October 13th, 2006 8:01 PM

Friday's broadcast network evening newscasts (6:30pm EDT feeds for ABC and CBS, 7pm for NBC) delivered contradictory reports on whether U.S. officials believe North Korea conducted a nuclear test last weekend. On the CBS Evening News, Jim Axelrod reported from the White House lawn: “The first tests on air samples from near North Korea have been completed and U.S. intelligence agencies now appear ready to confirm this was indeed a nuclear test.” NBC Nightly News anchor Brian Williams similarly relayed: “American officials say the very first tests of air samples from the skies above do show some indication of increased radiation, but they say it will be more days now before all the tests are completed.”

On ABC's World News, however, anchor Charles Gibson asserted: “There is still a question tonight as to whether North Korea did or did not conduct a nuclear test. Monitoring of the air over North Korea by the U.S., by the Chinese and by the Japanese has come up negative.” Over a matching graphic, Gibson reported: “No radioactive particles have been found.” Jonathan Karl suggested “that it may have been a failure and they have not ruled out the possibility that it could be a fake. There will be more tests coming, Charlie, it may be several days before we have anything definitive.” (Reid v Foley below)
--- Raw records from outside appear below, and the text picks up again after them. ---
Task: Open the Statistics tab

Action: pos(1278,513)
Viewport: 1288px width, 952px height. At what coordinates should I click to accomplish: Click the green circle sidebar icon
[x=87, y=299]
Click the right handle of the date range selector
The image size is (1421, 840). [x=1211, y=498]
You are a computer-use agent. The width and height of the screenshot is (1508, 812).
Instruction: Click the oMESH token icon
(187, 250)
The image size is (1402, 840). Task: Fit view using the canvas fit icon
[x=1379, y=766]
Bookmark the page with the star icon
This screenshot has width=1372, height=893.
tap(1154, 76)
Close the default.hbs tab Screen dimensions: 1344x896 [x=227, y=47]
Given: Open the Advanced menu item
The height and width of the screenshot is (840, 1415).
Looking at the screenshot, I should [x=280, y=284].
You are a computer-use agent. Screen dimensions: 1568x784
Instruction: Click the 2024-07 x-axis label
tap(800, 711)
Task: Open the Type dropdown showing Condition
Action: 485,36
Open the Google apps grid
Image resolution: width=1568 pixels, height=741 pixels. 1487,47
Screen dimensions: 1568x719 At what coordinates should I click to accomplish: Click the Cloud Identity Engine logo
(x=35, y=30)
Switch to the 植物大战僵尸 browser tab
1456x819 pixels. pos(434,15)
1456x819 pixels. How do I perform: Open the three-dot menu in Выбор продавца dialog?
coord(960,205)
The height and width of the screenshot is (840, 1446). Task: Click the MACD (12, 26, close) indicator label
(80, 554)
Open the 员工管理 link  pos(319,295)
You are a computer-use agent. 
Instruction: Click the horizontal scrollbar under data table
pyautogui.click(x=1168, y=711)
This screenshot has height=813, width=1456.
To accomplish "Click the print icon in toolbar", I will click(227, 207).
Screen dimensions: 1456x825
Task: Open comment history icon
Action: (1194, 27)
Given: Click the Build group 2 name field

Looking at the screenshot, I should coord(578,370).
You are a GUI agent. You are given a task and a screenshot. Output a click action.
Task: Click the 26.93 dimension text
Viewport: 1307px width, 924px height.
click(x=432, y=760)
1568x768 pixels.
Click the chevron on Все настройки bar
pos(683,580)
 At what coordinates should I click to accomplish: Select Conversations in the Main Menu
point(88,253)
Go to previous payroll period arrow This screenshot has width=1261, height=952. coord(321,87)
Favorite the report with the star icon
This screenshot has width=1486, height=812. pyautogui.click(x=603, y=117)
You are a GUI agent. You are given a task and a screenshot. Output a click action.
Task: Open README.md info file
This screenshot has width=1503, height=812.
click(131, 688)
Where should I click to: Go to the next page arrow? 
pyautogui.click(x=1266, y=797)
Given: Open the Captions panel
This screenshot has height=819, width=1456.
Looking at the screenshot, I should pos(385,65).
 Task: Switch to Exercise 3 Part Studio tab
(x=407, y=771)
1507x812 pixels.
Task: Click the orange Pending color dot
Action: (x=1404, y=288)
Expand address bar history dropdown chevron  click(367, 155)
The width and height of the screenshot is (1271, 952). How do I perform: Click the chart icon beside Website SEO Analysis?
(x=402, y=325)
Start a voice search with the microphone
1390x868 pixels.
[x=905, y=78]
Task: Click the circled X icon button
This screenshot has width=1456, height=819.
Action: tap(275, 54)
The complete exchange on the October 13 World News on ABC:

Charles Gibson: "There is still a question tonight as to whether North Korea did or did not conduct a nuclear test. Monitoring of the air over North Korea by the U.S., by the Chinese and by the Japanese has come up negative -- no radioactive particles have been found."

Gibson to Jonathan Karl: "They don't find any radioactive particles, so have we ruled out that it was a nuclear test?"

Karl, at the Pentagon: "No, not at all. But it's another indication that if it was a test -- and they still believe it was -- that it may have been a failure and they have not ruled out the possibility that it could be a fake. There will be more tests coming, Charlie, it may be several days before we have anything definitive."

[Oh, and on the Harry Reid scandal, zilch again Friday on the three broadcast network evening newscasts: CBS gave 15 seconds to the report of an investigation about a 1996 camping trip in which Congressman Jim Kolbe accompanied some congressional pages and ABC, which allocated nearly two minutes to the guilty plea from former Congressman Bob Ney, spent about 15 seconds on Congressman John Shimkus appearing before the ethics committee. NBC gave about 25 seconds to Ney, but nothing to any Foley-related matter.]